Obama speaks from pulpit, noting progress and difficulty in America

President Obama, speaking Sunday from the pulpit of a church where the Rev. Martin Luther King Jr. sometimes spoke, called on the congregation to rally around the spirit that had helped their ancestors pursue a long road to freedom.

“It’s that progress that allowed me to be here today,” said Obama, the first African American president.

The president, who doesn’t frequently attend church in Washington and has not found a permanent congregation in the capital, joined services at the Vermont Avenue Baptist Church along with First Lady Michelle Obama and daughters Malia and Sasha.

The church, founded in 1866 by seven freed slaves, originally was known as the Fifth Baptist Church of Washington, D.C.

“It feels like a family,” Obama told the congregation.

There are a couple of occasions that might have prompted Sunday’s outing: the deaths of tens of thousands of Haitians in an earthquake that has shaken the world and King’s birthday, which is celebrated today as a national holiday.


“We gather here on the Sabbath at a time of extreme difficulty for our nation and the world,” the president said, speaking much like a preacher from the pulpit. “We are not here just to ask the Lord for his blessing. . . . We’re also here to call on the memory of one of his noble servants, the Rev. Martin Luther King Jr.”

Obama said he had come to “a church formed by freed slaves . . . whose congregants set out for marches . . . from whose sanctuary King himself would sermonize from time to time.”

It was as much of a sermon as it was a speech.

“Folks ask me sometimes why I look so calm,” Obama said, his voice rising.

“I have a confession to make here. There are times where I am not so calm. . . . There are times when the words that are spoken about me hurt. There are times when the barbs sting. . . . During those times it is faith that brings me calm.”

Obama hasn’t yet found a new sanctuary for his family in a town far from home, where his longtime association with one church -- particularly one pastor -- became a problem for his presidential campaign.

Since severing his ties with the Trinity United Church of Christ in Chicago -- where the now-retired Rev. Jeremiah A. Wright Jr. delivered sermons that, by the president’s own admission, were racially “incendiary” -- Obama has been in search of a new church.

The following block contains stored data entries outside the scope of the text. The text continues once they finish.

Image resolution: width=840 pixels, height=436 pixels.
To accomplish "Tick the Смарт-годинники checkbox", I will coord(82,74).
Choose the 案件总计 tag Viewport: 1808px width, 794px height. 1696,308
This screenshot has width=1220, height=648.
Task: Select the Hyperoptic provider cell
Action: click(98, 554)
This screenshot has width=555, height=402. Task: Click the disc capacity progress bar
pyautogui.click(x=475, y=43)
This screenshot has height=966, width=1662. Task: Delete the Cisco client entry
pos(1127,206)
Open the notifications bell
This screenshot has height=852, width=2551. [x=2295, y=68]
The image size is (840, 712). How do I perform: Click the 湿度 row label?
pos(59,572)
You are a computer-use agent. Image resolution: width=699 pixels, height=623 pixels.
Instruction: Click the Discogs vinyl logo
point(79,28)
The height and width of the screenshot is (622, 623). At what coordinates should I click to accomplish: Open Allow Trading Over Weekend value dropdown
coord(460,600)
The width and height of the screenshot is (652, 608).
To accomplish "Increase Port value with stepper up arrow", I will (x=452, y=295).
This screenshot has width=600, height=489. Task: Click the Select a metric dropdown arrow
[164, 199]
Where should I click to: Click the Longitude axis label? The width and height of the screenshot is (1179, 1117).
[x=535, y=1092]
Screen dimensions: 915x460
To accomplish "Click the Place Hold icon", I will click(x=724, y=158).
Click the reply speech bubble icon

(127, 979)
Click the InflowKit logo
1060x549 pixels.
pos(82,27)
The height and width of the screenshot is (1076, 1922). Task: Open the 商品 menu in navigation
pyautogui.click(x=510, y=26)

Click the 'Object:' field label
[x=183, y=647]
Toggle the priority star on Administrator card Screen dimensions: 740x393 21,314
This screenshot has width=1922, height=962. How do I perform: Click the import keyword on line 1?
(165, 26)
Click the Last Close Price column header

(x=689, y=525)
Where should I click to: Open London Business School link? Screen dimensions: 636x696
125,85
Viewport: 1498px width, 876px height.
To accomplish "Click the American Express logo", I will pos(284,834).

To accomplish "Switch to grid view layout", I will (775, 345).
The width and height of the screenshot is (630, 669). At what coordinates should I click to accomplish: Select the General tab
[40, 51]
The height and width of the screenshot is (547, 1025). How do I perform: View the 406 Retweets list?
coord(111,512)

Time magazine once reported that the Obamas had chosen the chapel at Camp David, the Maryland mountain retreat that presidents have used since the 1950s. The White House said Time got it wrong.

Observers thought the president had signaled his intentions in visiting the little St. John’s Church across a park from the White House, but Obama hasn’t often attended services there, either.

On Sunday, reciting the history of the modern civil rights movement, the president spoke of the despair “about whether the movement in which they had placed so many of their hopes . . . could actually deliver on its promise. . . .

“Here we are, more than half a century later, once again facing the challenges of a new age . . . once again marching toward an unknown future,” Obama said. “We’ve inherited the progress of unjust laws that are now overturned.”

Noting that this progress had made his election possible, Obama said, “There were some who suggested that somehow we had entered into a post-racial America. . . . There were those who argued that . . . our nation was somehow entering into a period of post-partisanship. That didn’t work out so well.”

It is tempting, Obama said, “to give up on the political process. . . . Progress is possible. Don’t give up on voting. Don’t give up on advocacy. Don’t give up on activism.”

As King had said, Obama said Sunday, progress must “come from within.”

He noted that people are wont to say he is addressing the black community on occasions such as this. “No, no, no,” he said. “I’m talking to the American community.”